Effects of hormone therapy on C-reactive protein and IL-6 in postmenopausal women: a review article

The results of the Women's Health Initiative, showing an increase in coronary heart disease events in postmenopausal women on estrogen and medroxyprogesterone acetate, have created considerable interest in finding an underlying mechanism that may confer cardiovascular risk in women on hormone therapy (HT). Inflammation is thought to play a key role in the progression of atherosclerosis. C-reactive protein (CRP) is an inflammatory marker that has been studied as a predictor of future coronary risk. Interleukin 6 (IL-6) is felt to be an important cytokine in the inflammatory cascade and instrumental in CRP expression. The purpose of this article is to summarize the observational and randomized studies that examine the difference in IL-6 and CRP concentrations with respect to oral versus transdermal hormone therapy. We also review studies looking at differences in CRP levels based on the progestin component of HT and trials examining the effect of estrogen agonists on IL-6 and CRP. In our review, we found CRP levels to be elevated in the majority of postmenopausal women on oral HT. There was no correlation between IL-6 and CRP levels.
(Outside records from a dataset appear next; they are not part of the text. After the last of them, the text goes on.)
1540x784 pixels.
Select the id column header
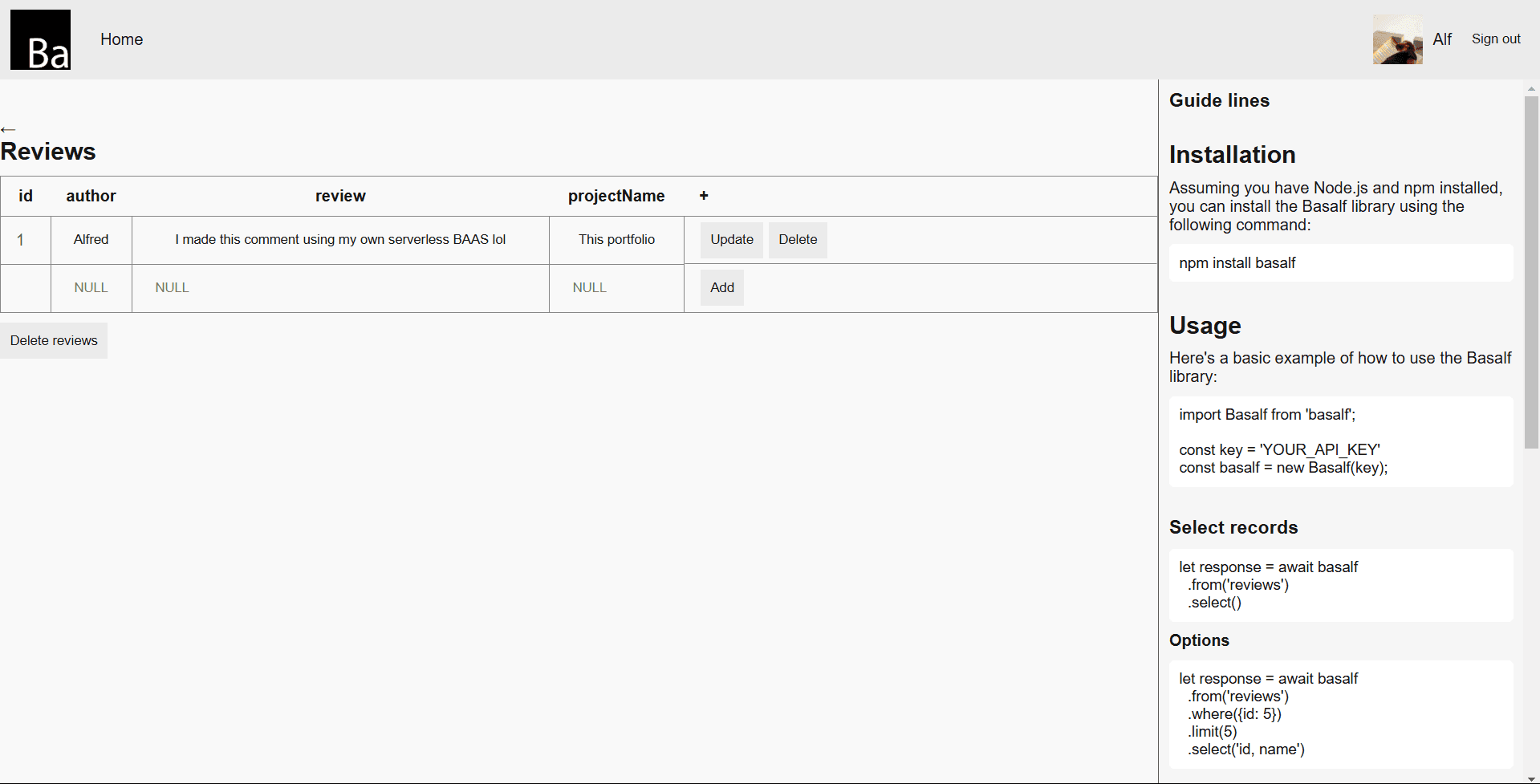point(25,196)
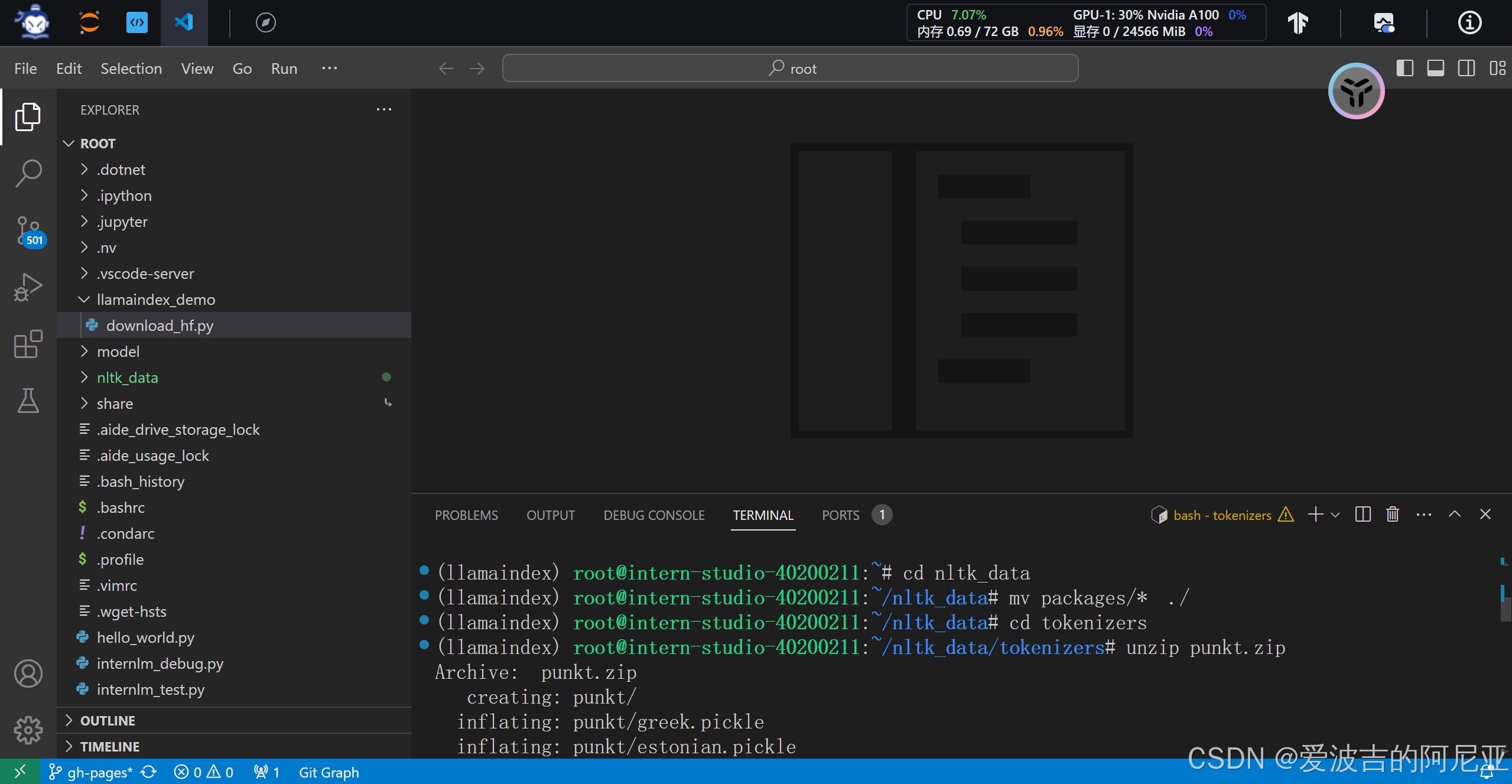Collapse the llamaindex_demo folder
The width and height of the screenshot is (1512, 784).
155,300
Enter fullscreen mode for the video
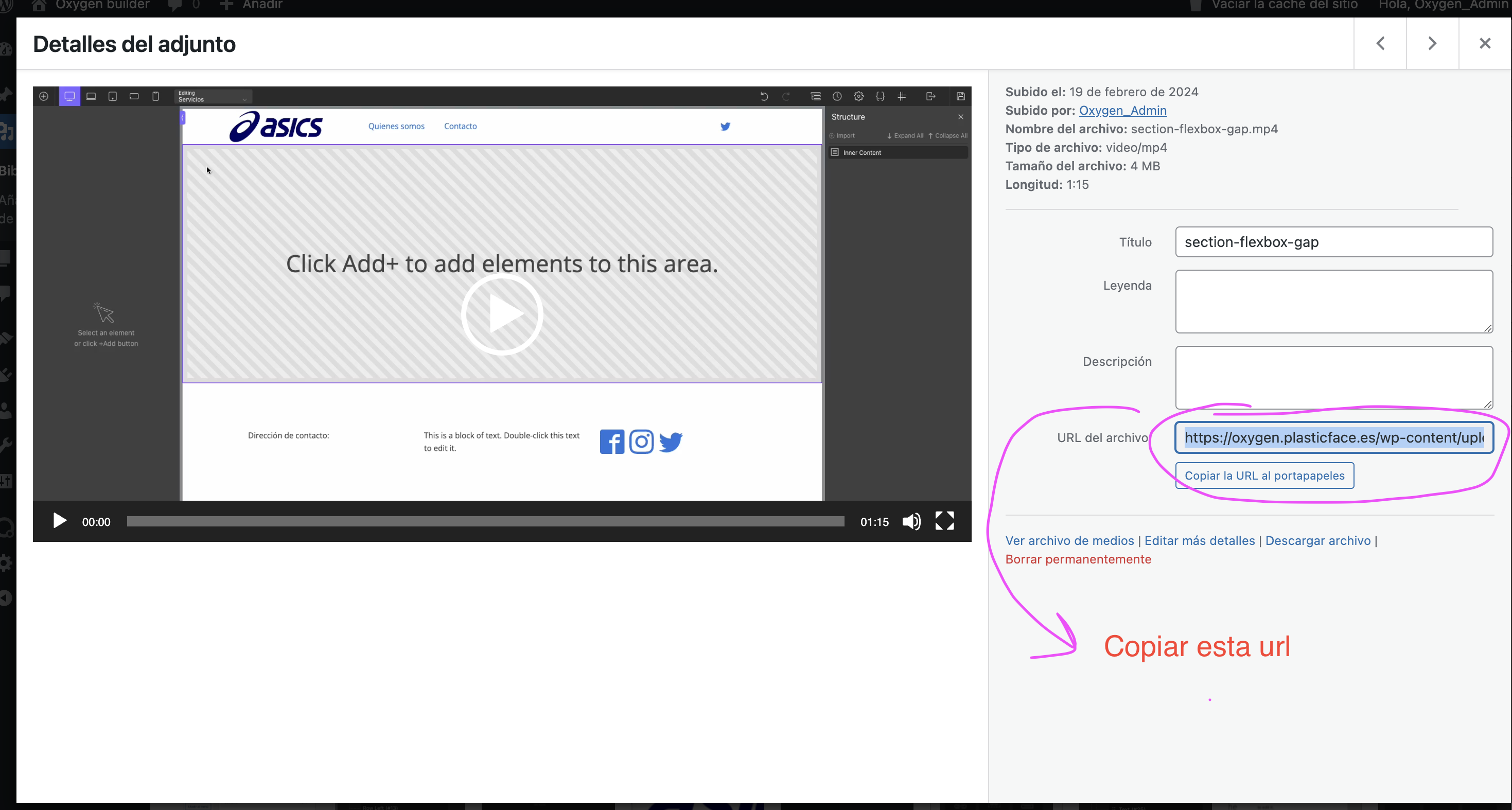This screenshot has height=810, width=1512. pyautogui.click(x=944, y=521)

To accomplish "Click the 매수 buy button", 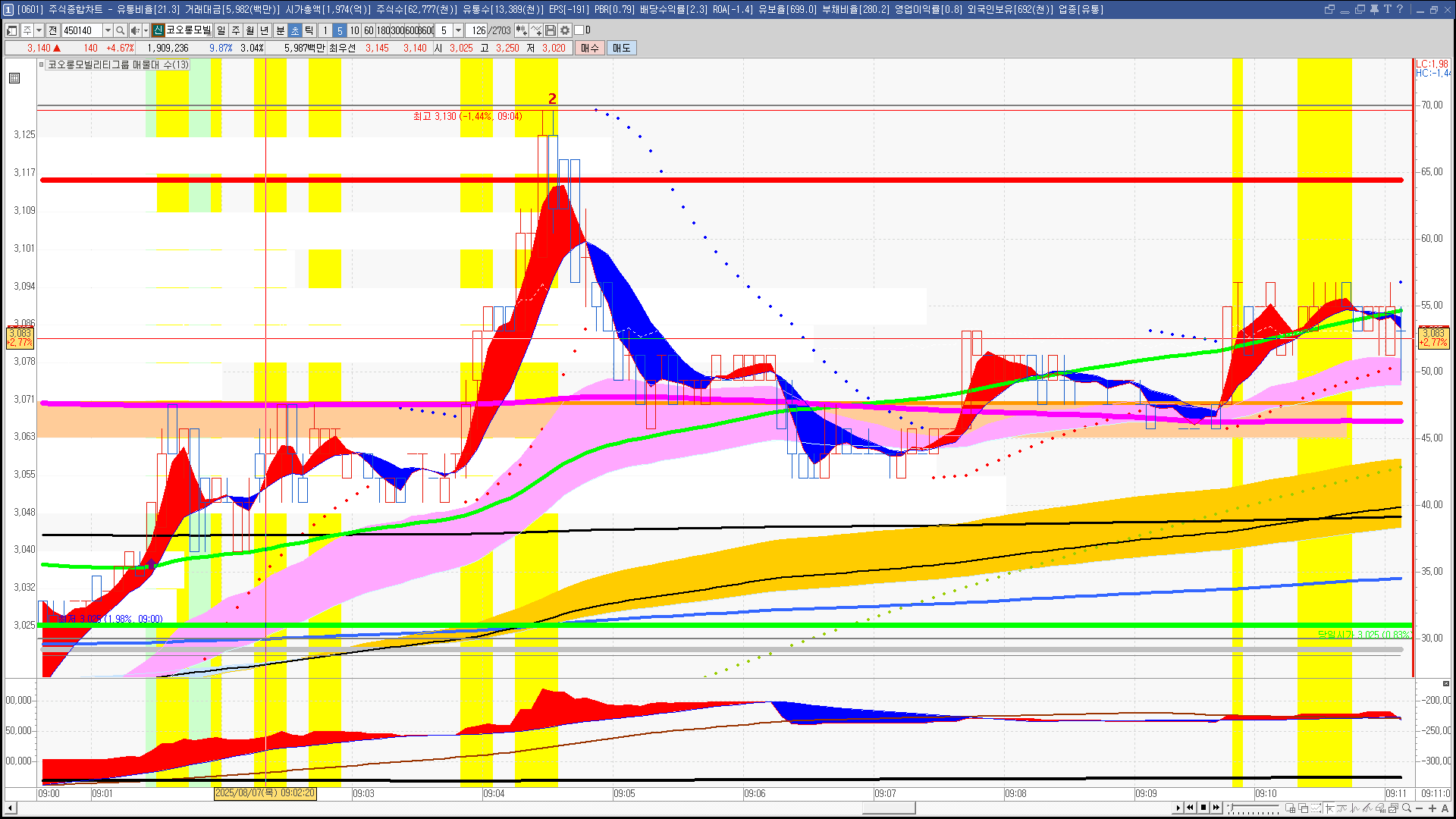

Studies examining the effect of progestins produced varying results. Transdermal estrogen, in contrast, showed no elevation in levels of IL-6 or CRP alone or with the addition of progestins. Selective estrogen receptor agonists (SERMs) did not demonstrate an effect on CRP levels, although tibolone did increase CRP in one reviewed trial. Questions remain about the role of progestins and transdermal HT therapy in the inflammatory process and the underlying mechanism of CRP activation. More research is needed to understand how HT may be involved in the inflammatory process.